UNGARNPresse am Pranger

Je näher die Parlamentswahl am 7. April rückt, desto weniger zaudert das Lager des regierenden Bundes Junger Demokraten um Premier Viktor Orbán bei der Wahl seiner Mittel zum Machterhalt. In der Aufmachung einem Fahndungsbefehl nicht unähnlich, stellte das regierungsnahe Blatt "Magyar Nemzet" zehn Auslandskorrespondenten öffentlich an den Pranger - mit Namen, Arbeitgeber und einem Quotienten, der pro Autor die Zahl negativer Erwähnungen Ungarns akribisch mit den positiven verrechnet. Der von einer anonymen, dem Büro des Ministerpräsidenten zugerechneten "Kontrollgruppe" gezeichnete Artikel ist vorläufiger Höhepunkt im Kampf um die Meinungshoheit.
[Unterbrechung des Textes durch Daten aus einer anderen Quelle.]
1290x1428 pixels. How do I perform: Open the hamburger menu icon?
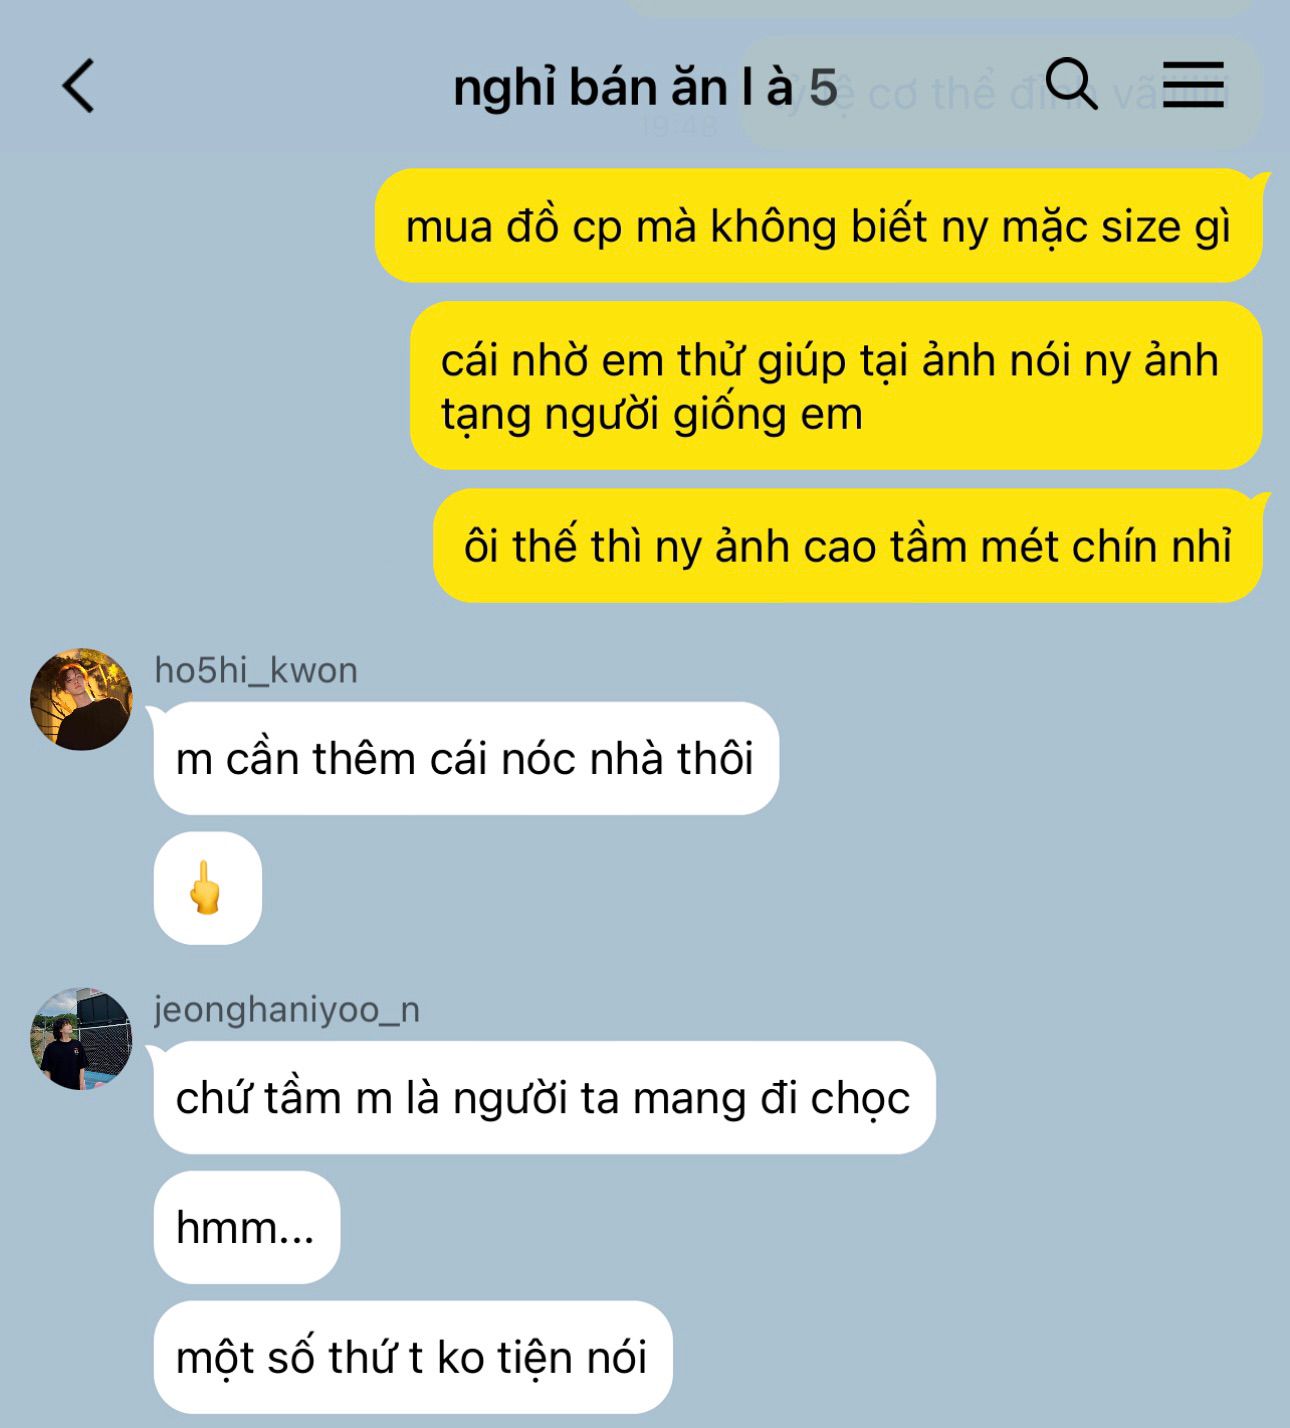[1193, 84]
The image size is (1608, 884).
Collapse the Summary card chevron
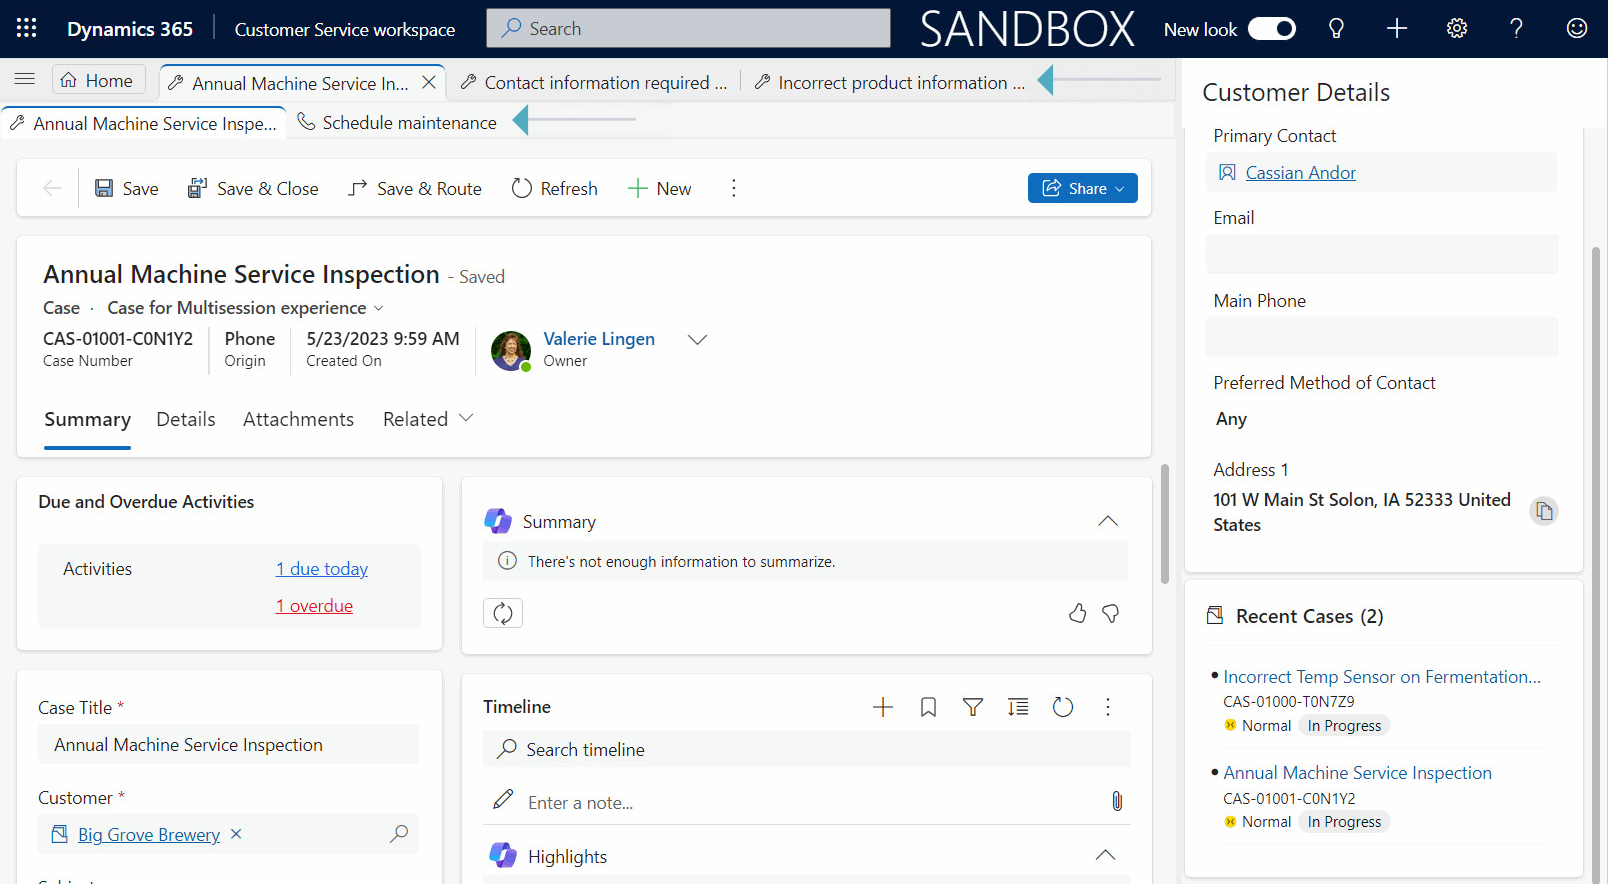pos(1107,521)
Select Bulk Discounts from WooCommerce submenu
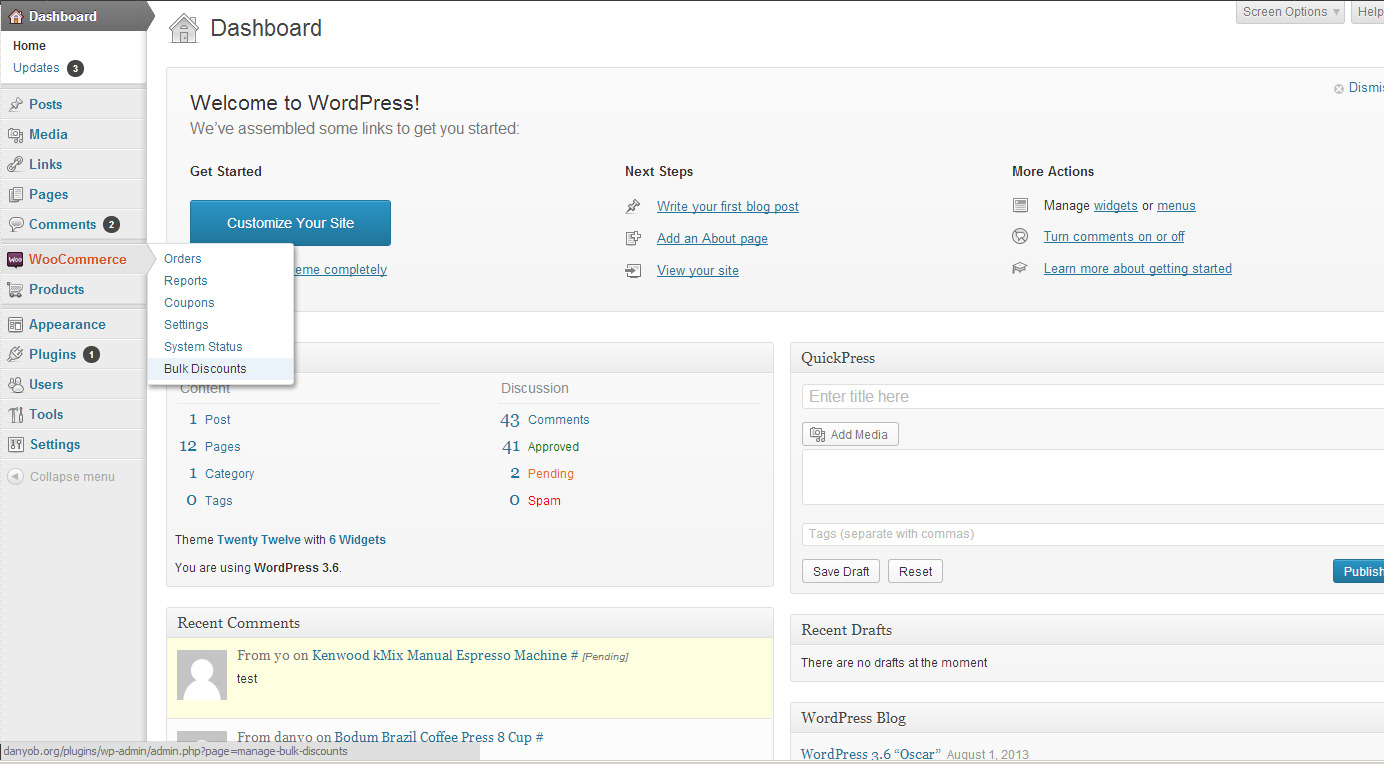This screenshot has height=764, width=1387. (205, 369)
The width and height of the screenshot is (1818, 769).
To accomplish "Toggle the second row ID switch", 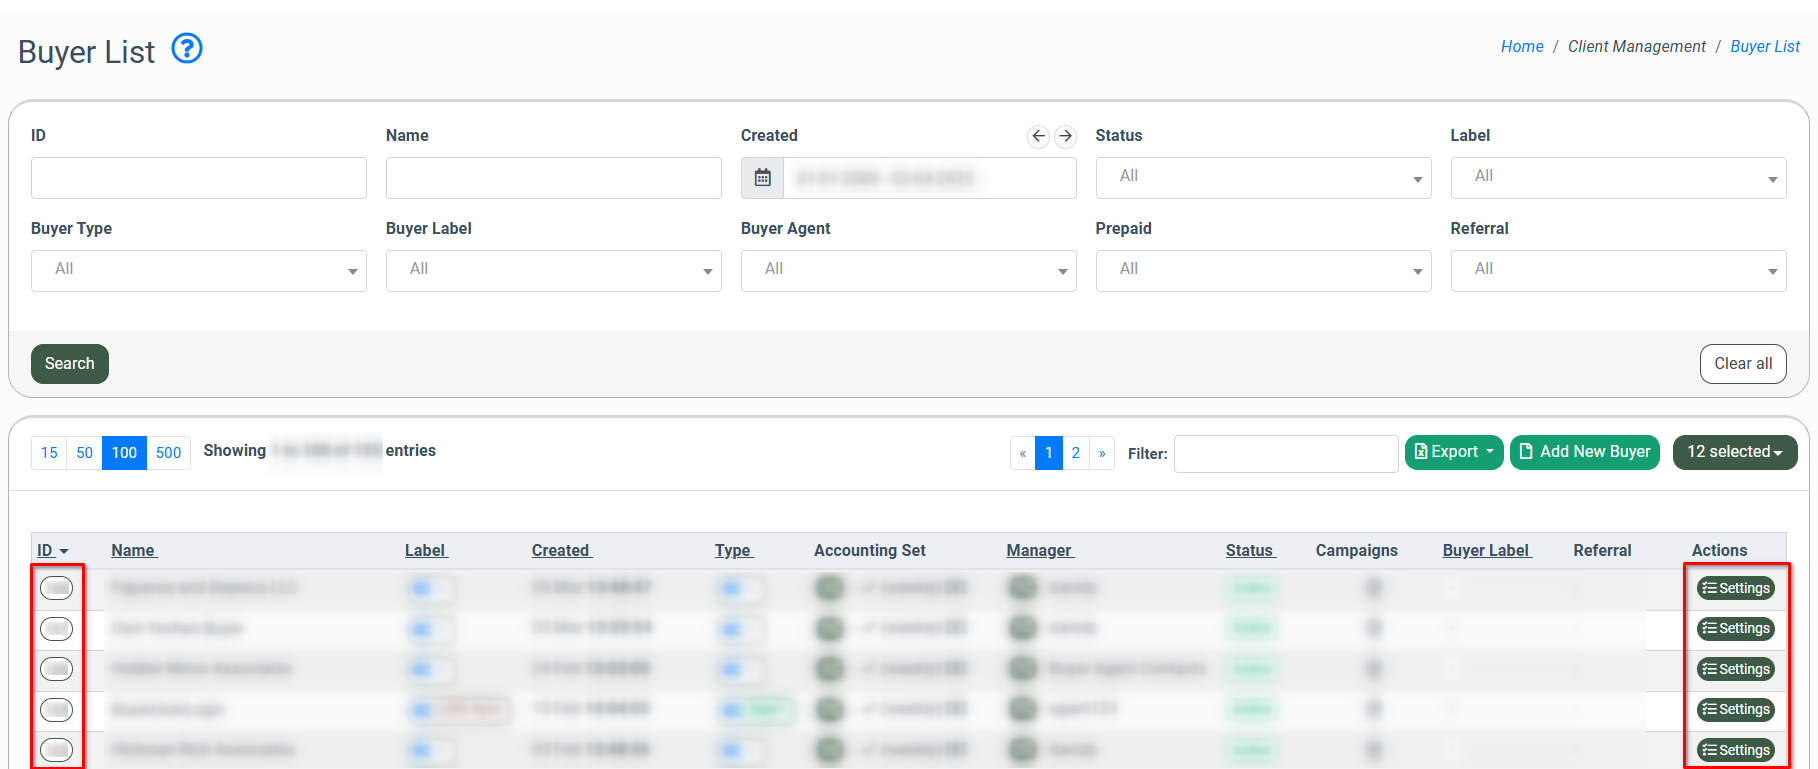I will 56,629.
Bereits im November präsentierte Ministerpräsident Orbán, der bei der Mehrheitsbeschaffung immer wieder auf die Partei des Rechtspopulisten István Csurka angewiesen ist, im Parlament eine Aufstellung ihm missliebiger Kritiker und der Medien, in denen sie publizieren. Auch die renommierten Schriftsteller István Eörsi und Miklós Haraszti fanden sich derart diffamiert. Inzwischen besteht die Spitze der Kontrollgremien im öffentlich-rechtlichen Fernsehen und Rundfunk ausschließlich aus Parteigängern der Regierung. Und selbst populäre Journalisten können sich ihres Jobs keineswegs mehr sicher sein: Ohne nähere Begründung wurde jetzt der beliebte Rundfunkmoderator György Bolgár vom Mikrofon verbannt.